» Page text
Sprout served its first dinner August, 2010 in the Fremont Abbey Arts Center and became an instant hit. After two successful dinners in Fremont, Sprout moved the feast to All Pilgrims, which is a little larger, cheaper to rent, and came with a better kitchen. A dinner is planned for each season except for winter, when local produce is harder to come by and Sprout’s staff takes a break.

All of the dinners so far have sold out, each one earlier than the previous one even as the organizers raised the price of dinner from $20 to $25 last year. Sprout does not advertise, so the attendance has all been word of mouth.

“I haven’t been able to articulate myself what is so magical about bringing food into the equation,” Martin said. “The act of sitting down and eating creates a certain kind of openness and familiarity. It brings a certain feeling of connection and community… My parents live in the suburbs, they don’t go to galleries, or to art walks, but they come to this, and they feel cool all of a sudden.”

» Data section
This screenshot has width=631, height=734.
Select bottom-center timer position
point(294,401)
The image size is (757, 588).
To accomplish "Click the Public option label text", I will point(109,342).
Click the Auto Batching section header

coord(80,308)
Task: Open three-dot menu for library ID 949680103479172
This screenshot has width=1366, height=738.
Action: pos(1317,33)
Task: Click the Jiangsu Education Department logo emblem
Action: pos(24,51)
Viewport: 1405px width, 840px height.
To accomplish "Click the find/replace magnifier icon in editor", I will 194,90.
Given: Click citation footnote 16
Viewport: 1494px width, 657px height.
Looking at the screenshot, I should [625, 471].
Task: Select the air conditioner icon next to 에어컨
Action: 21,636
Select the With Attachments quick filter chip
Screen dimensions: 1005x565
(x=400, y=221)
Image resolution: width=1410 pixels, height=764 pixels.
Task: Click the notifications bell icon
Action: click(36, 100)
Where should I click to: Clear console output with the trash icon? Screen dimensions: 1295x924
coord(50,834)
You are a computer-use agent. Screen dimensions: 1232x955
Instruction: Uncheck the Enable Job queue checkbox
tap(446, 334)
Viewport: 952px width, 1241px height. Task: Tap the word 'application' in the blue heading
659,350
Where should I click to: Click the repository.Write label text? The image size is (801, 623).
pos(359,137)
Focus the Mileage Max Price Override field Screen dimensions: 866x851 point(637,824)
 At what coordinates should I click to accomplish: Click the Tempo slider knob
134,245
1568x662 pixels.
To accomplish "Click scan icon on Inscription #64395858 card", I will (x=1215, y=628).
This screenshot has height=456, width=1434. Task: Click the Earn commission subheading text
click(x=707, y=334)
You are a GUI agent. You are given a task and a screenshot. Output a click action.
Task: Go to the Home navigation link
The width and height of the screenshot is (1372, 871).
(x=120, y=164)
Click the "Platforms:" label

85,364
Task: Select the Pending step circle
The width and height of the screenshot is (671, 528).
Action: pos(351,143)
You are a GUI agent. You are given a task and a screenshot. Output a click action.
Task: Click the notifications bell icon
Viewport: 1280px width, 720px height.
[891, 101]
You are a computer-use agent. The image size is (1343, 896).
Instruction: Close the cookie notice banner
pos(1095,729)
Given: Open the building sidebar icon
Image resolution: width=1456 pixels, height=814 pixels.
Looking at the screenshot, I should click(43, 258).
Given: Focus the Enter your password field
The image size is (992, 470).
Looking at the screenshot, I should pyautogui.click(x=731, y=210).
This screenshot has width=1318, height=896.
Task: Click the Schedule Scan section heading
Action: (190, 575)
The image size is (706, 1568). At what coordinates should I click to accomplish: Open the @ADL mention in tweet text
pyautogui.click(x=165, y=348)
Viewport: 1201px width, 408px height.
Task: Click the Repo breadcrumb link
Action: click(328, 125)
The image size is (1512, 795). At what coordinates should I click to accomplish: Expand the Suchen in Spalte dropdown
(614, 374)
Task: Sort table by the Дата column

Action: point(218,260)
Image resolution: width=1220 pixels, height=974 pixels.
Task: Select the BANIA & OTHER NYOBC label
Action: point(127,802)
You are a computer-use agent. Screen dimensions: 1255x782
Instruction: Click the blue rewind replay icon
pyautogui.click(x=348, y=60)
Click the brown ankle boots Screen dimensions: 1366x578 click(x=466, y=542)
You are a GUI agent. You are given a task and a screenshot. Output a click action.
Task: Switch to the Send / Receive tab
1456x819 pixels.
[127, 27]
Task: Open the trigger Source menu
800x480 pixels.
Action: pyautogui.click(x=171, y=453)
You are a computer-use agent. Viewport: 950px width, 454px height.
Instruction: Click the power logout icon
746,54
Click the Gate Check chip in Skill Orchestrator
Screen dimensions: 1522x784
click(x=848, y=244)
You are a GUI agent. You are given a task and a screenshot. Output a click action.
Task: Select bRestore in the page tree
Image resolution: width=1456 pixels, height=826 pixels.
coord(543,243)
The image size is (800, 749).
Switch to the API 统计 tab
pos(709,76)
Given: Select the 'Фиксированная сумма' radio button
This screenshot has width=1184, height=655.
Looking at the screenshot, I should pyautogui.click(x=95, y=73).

» Task
Can you change "word of mouth" to "personal recommendation" in everything from "All of the dinners" down to "word of mouth." in the Sprout passage? The rows are separate from the Sprout passage and have nothing to do with it.

» Solution to the exercise
All of the dinners so far have sold out, each one earlier than the previous one even as the organizers raised the price of dinner from $20 to $25 last year. Sprout does not advertise, so the attendance has all been personal recommendation.